Physical activity is associated with disease prevention and overall wellbeing.Additionally there has been evidence that physical activity level is a result of genetic influence.However, there has not been a reliable method to silence candidate genes in vivo to determine causal mechanisms of physical activity regulation.Vivo-morpholinos are a potential method to transiently silence specific genes.

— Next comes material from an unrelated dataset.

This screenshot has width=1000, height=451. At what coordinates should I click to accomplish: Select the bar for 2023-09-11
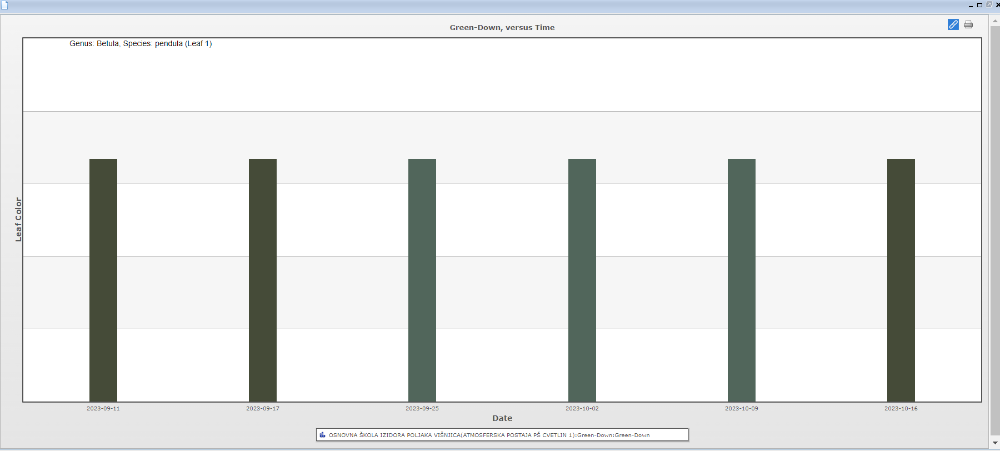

Thus, the hellfire sloe gin aim of this study was to validate the use of Vivo-morpholinos in a mouse model for voluntary physical activity with several sub-objectives.We observed that Vivo-morpholinos achieved between 60-97% knockdown of Drd1-, Vmat2-, and Glut4-protein in skeletal muscle, the delivery moiety of Vivo-morpholinos (scramble) did not influence physical activity and that a cocktail of multiple Vivo-morpholinos can be given in a single treatment to achieve protein knockdown of two different targeted proteins in skeletal muscle simultaneously.Knocking down Drd1, Vmat2, or Glut4 protein in skeletal muscle did not affect physical activity.Vivo-morpholinos injected intravenously alone did not significantly knockdown Vmat2-protein expression in the brain (p = 0.
28).However, the use of a bradykinin analog to increase blood-brain-barrier permeability in conjunction with the Vivo-morpholinos significantly (p = 0.0001) decreased Vmat2-protein in the brain with a corresponding later over-expression of Vmat2 coincident with a significant (p = 0.0016) increase in physical activity.
We conclude that Vivo-morpholinos can be a valuable tool in determining causal gene-phenotype el reformador tequila anejo relationships in whole animal models.